- WHAT YOU SHOULD DO:
From the first line of the data below through the line holding "This screenshot has width=1568, height=550.", write out each line exactly as it stands.

(Recorded data)

>>>

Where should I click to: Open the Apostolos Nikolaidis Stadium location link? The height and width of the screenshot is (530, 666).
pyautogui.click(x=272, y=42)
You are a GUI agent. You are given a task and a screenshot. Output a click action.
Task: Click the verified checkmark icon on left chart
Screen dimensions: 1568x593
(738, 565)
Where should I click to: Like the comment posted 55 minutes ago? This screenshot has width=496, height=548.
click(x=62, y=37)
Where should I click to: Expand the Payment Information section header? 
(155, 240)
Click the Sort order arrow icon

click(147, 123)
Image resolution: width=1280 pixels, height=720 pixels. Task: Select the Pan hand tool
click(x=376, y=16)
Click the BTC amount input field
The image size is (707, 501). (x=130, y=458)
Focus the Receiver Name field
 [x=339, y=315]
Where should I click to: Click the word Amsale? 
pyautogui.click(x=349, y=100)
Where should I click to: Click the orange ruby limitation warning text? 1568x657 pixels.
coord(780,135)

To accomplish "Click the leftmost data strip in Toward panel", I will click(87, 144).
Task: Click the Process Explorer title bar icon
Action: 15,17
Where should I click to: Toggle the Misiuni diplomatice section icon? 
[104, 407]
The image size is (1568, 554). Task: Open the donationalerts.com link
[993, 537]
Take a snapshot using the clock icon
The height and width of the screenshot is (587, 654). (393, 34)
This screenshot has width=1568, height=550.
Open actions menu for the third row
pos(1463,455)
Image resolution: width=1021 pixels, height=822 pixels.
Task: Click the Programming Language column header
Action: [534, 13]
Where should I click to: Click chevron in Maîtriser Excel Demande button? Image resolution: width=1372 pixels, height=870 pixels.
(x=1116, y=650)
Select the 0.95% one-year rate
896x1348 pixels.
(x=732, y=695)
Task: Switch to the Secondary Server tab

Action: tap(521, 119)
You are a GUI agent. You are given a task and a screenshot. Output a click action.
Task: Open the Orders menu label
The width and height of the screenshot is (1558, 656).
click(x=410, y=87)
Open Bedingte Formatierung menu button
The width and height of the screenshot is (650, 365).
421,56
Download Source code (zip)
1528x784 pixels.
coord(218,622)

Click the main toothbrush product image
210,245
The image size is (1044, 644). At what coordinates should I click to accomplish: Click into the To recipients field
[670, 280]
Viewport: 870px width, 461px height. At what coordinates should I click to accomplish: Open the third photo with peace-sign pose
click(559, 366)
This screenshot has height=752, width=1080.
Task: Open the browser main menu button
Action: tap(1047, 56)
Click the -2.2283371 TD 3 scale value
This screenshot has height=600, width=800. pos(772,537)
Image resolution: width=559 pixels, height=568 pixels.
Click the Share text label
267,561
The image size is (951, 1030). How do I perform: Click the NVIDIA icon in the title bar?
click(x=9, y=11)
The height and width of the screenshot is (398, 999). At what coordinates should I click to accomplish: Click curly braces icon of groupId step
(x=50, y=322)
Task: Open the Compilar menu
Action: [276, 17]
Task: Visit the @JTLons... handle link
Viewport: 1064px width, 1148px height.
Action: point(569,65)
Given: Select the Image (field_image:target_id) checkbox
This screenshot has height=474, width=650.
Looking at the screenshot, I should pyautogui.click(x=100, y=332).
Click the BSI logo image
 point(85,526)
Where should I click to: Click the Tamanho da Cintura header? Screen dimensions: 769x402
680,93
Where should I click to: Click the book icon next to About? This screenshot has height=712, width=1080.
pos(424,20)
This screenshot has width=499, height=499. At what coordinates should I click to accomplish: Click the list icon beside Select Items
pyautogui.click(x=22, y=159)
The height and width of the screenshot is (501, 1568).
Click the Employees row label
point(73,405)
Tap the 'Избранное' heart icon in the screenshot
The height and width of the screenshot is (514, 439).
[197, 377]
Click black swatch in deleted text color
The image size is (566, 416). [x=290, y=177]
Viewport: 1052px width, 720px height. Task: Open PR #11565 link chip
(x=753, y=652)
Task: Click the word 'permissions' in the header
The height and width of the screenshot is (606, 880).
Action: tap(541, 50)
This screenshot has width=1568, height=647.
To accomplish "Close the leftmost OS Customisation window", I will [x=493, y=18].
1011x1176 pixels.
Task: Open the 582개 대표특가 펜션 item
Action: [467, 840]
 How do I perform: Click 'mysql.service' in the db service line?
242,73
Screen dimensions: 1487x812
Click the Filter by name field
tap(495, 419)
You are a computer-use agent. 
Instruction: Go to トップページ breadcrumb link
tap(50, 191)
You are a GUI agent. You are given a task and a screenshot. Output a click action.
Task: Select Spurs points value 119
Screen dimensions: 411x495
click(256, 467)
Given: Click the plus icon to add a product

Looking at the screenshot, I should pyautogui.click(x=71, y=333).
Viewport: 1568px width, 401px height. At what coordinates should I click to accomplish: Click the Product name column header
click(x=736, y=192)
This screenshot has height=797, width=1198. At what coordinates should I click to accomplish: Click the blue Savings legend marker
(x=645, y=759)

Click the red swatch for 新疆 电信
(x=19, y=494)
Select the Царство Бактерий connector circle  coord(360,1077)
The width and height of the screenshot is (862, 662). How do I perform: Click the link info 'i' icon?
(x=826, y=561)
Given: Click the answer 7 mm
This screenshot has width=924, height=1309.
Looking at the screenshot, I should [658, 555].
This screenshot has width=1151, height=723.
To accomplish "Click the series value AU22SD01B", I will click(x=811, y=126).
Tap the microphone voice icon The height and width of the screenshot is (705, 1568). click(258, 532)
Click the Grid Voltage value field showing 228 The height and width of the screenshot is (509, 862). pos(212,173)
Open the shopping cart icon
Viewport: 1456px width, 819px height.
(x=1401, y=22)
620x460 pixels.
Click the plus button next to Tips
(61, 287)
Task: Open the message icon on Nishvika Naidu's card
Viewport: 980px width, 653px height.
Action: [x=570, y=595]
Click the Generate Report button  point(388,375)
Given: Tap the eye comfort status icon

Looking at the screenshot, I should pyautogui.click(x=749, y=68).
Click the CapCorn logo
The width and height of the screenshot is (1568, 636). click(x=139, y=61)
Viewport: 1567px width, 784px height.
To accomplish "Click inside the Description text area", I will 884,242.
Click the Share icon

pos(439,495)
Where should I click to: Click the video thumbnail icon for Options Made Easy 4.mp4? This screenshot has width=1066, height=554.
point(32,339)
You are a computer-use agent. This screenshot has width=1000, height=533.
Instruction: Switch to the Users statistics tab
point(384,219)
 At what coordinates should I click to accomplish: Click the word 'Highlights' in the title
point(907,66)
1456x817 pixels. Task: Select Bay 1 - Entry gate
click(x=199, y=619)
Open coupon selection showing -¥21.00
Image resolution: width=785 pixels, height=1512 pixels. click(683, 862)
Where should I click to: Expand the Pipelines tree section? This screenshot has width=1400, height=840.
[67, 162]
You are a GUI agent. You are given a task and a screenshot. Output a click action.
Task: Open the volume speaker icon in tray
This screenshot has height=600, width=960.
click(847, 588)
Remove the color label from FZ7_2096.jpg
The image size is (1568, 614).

<<<

- EXERCISE ANSWER:
Where should I click to: Open the Apostolos Nikolaidis Stadium location link? The height and width of the screenshot is (530, 666).
pyautogui.click(x=272, y=42)
You are a GUI agent. You are given a task and a screenshot. Output a click action.
Task: Click the verified checkmark icon on left chart
Screen dimensions: 1568x593
(738, 565)
Where should I click to: Like the comment posted 55 minutes ago? This screenshot has width=496, height=548.
click(x=62, y=37)
Where should I click to: Expand the Payment Information section header? 
(155, 240)
Click the Sort order arrow icon

click(147, 123)
Image resolution: width=1280 pixels, height=720 pixels. Task: Select the Pan hand tool
click(x=376, y=16)
Click the BTC amount input field
The image size is (707, 501). (x=130, y=458)
Focus the Receiver Name field
 [x=339, y=315]
Where should I click to: Click the word Amsale? 
pyautogui.click(x=349, y=100)
Where should I click to: Click the orange ruby limitation warning text? 1568x657 pixels.
coord(780,135)

To accomplish "Click the leftmost data strip in Toward panel", I will click(87, 144).
Task: Click the Process Explorer title bar icon
Action: 15,17
Where should I click to: Toggle the Misiuni diplomatice section icon? 
[104, 407]
The image size is (1568, 554). Task: Open the donationalerts.com link
[993, 537]
Take a snapshot using the clock icon
The height and width of the screenshot is (587, 654). (393, 34)
This screenshot has width=1568, height=550.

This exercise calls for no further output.